I've played with creating a new blog about my anxiety and depression for a while now. I had one before, called The High A Project. It was my baby. I put my heart and soul into it...and I let my anxiety destroy it. The moment I hit delete, I was devastated. I know that sounds silly, but it was like a piece of me was deleted right there with it. If you have anxiety, you may know where I'm coming from. You work so hard to feel normal, to be normal, and you start making progress. You're able to do the small things you couldn't before. Making that phone call. Going to that doctors appointment. Going to the store and getting groceries. And then the next thing you know, something small happens, and you are snapped back into that dark hole and unable to do it anymore.
I was doing so well. My son started Kindergarten and I only cried once. I started school again. I lost my job and didn't have a panic attack. I broke my foot, and didn't let it keep me down (literally)...I was VERY non-compliant haha. I felt really good. I was more confident than I had been in a very long time. And then the job search wasn't going as planned. One month turned into two, two into three, and so on. I lost all of that confidence. And I sunk. Once again. Back into that black pit of anxiety hell. So I deleted my Facebook, and with that, went my page. And I hated myself for it. I felt like a failure all over again. I let my anxiety ruin it all over again.

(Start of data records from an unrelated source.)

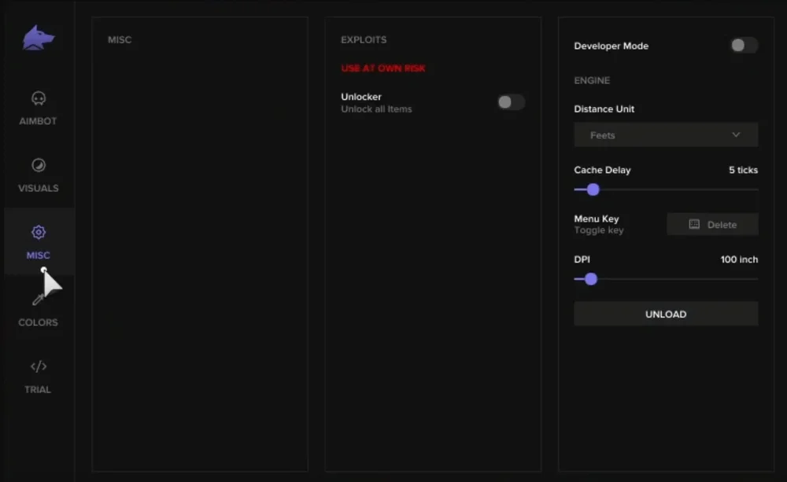Click the Menu Key Delete keybind button
The image size is (787, 482).
click(x=712, y=225)
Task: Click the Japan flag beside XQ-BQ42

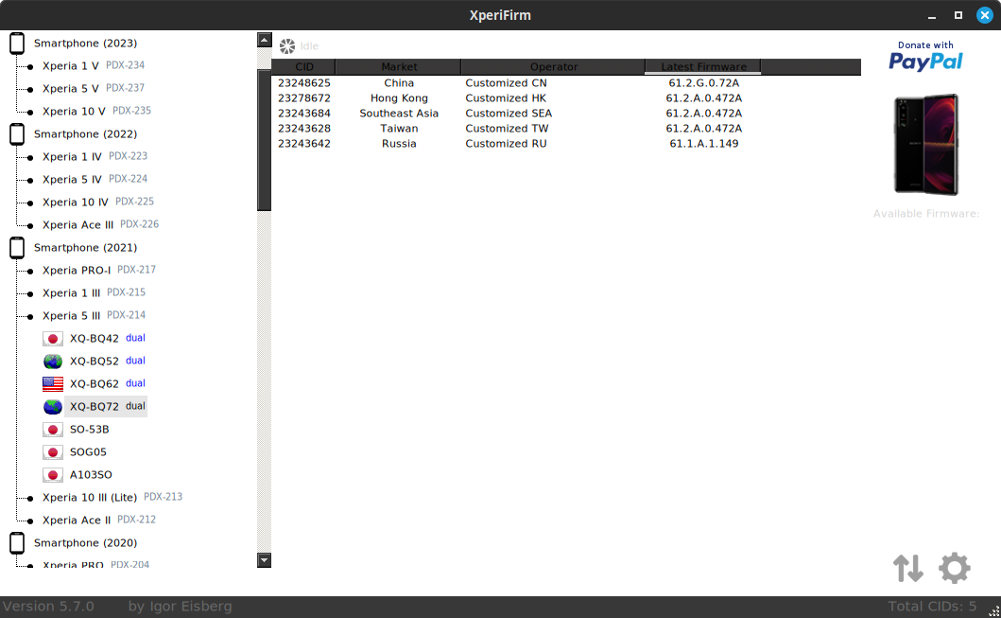Action: [x=53, y=339]
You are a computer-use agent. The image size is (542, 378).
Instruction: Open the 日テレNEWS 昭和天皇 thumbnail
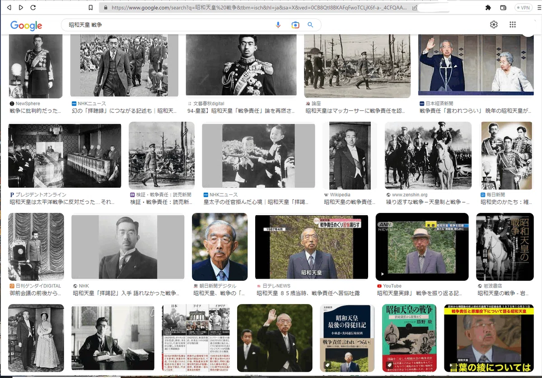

I've tried for a really long time to hold on to who I was at 15 years old. That carefree age where nothing mattered but boys and friends and having fun. I always thought if I fought hard enough, I could find that feeling again. That I could be happy again. That I could chase away the thoughts and feelings and trauma that the past decade plus has thrown my way. But life doesn't work like that. I was foolish...or naive...to think it did. I've realized over the past week that I'm not who I was back then, and no matter how tightly I hold on to the past, no matter how tightly I cling to memories of who I was back then, I will never get that back. I'm having to learn how to figure out who I am now, and how to make it work. It's like meeting a new person, who is a little skittish, for the first time and trying to become best friends with them. It takes time, patience, and understanding. It takes questions, and digging, and finding out how they tick. Except "they" is me, and I'm not patient, I hate asking questions, and I don't like people in general. So this is going to be a huge, very uncomfortable, exceedingly uncomfortable, very annoying learning curve. Hopefully the outcome is something incredibly amazing.
But I'm trying again. I'm starting fresh. My second maiden voyage. The thing about fighters...about survivors...is that we don't give up. We keep trying. And I am determined to win my battle with anxiety and depression. Or at least give it a run for it's money. Follow along. Or don't. This is for me, not you. But if you happen to find something useful along the way, I'm glad.